L'accord est axé sur la sécurité sanitaire, avec une possibilité d'extension à d'autres domaines de la santé, si cela est dans l'intérêt des deux parties. Dans le cadre du programme pluriannuel de l'UE, la Suisse participera uniquement au domaine "préparation aux crises".
Période transitoire
Au cours de la période transitoire c’est-à-dire pendant la période allant de fin 2024 à l'entrée en vigueur du paquet, la Suisse et la Commission européenne ont défini les modalités de leur coopération.
Ces dernières ont ainsi convenu de collaborer afin de préserver la sécurité, le bon fonctionnement des réseaux électriques, mais également afin de prendre des mesures communes en vue de protéger les citoyens en cas de menaces sanitaires transfrontalières graves.

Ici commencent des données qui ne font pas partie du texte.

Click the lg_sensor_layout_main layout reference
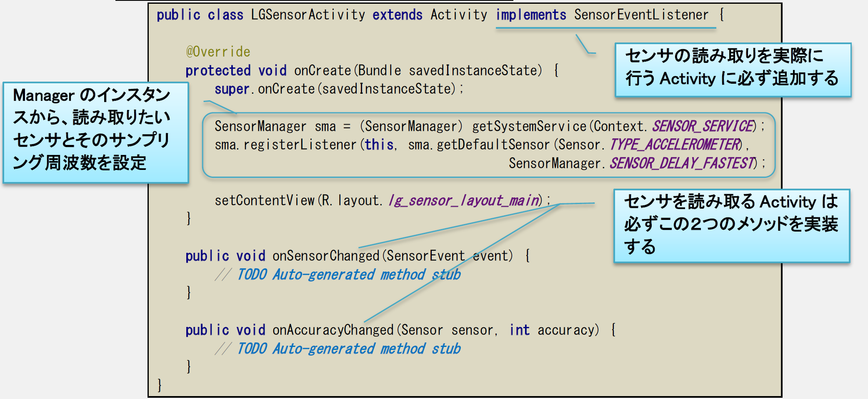 pos(464,200)
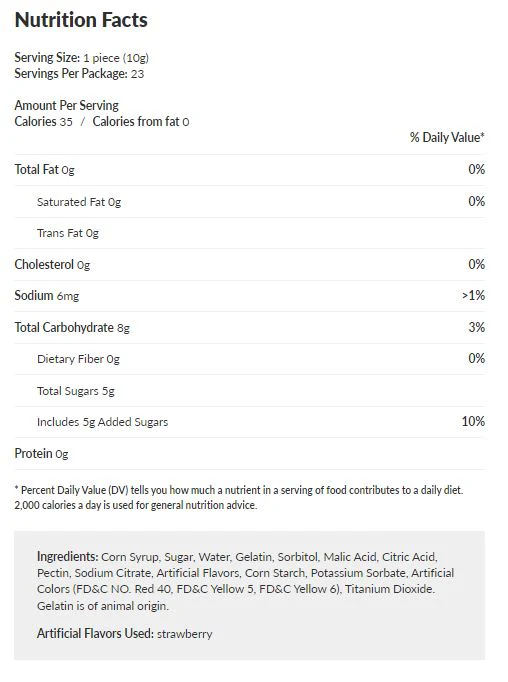Click the Saturated Fat 0g row
Screen dimensions: 508x682
pos(249,202)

Dans les transports terrestres, elles ont aussi convenu de prolonger les mesures transitoires permettant à la Suisse de participer à l'Agence ferroviaire de l'UE au-delà de 2025.
Et après ?
Bien que la conclusion des négociations soit un pas important, le plus dur reste à faire.
Tout d’abord, les travaux entre la Suisse et l’UE se poursuivront sur les aspects juridiques et les traductions, en vue de finaliser les accords et de procéder à la conclusion formelle des négociations avec le paraphe du texte final par les deux négociateurs en chef.

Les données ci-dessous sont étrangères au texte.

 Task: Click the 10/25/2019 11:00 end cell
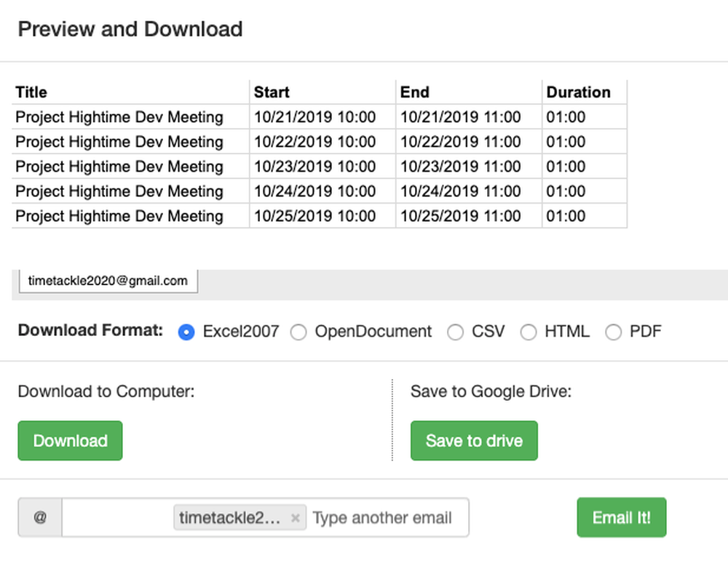[x=461, y=216]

L'accord doit maintenant être ratifié par l'UE et la Suisse.
Côté européen, une fois validé par le Conseil fédéral suisse, celui-ci devra être entériné au niveau européen par un vote du Conseil, puis du Parlement européen.

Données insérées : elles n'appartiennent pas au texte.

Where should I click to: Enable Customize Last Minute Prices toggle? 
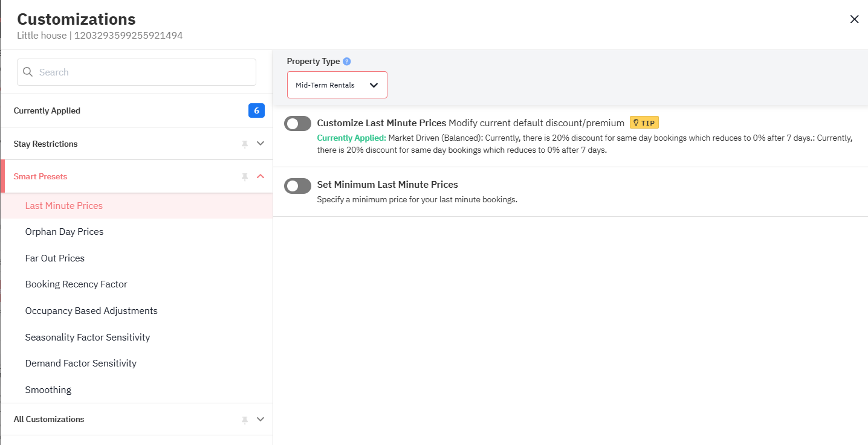click(297, 124)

Côté suisse, il reste encore à convaincre le Parlement helvétique du bien-fondé de ce projet, et fidèle à sa tradition démocratique, après avoir été votés au Parlement, le texte devra également être approuvés par la population suisse par référendum (probablement plusieurs), ce qui prendra certainement plusieurs années. Certains cantons ruraux sont traditionnellement hostiles au rapprochement avec l’Union européenne, c’est notamment le cas en Suisse alémanique. Ainsi, l’adoption définitive, si elle a lieu, ne se ferait qu’en 2027 ou 2028. Cela pose également la question de savoir si des accords très techniques détaillés en 2024 feront encore sens trois ou quatre ans plus tard.
En définitive, l’issue de ce projet reste incertaine d’autant plus que les critiques ne manquent déjà pas.
La droite radicale, incarnée par l’Union démocratique du centre (UDC - qui a conforté son statut de premier parti de Suisse aux législatives de 2023), est vent debout contre cet accord, notamment au sujet de l’immigration. Il en va de même des syndicats, qui surveillent de près les questions relatives à la protection des salaires, au statut des travailleurs détachés, ainsi qu’aux services publics.
Pascal Sciarini (Professeur de science politique à l’Université de Genève) estime d’ailleurs que « Si l'UDC et les syndicats à la fois restent opposés à l'accord, il y a peu de chance que les textes soient votés ».
A rapprocher :
•« Le détail des mesures prévues dans les nouveaux accords Suisse-UE»
•« La Suisse et l’Union européenne saluent le résultat des négociation»
•« Suisse : Que va changer cet accord de rapprochement avec l’Union européenne ? »
•« Frontières, transport, santé… la Suisse se rapproche d'un accord avec l'Union européenne »
•« La Suisse et l’UE ont conclu leurs négociations pour de futurs accords bilatéraux »
•« Le Conseil fédéral prend connaissance de la fin matérielle des négociations entre la Suisse et l’UE »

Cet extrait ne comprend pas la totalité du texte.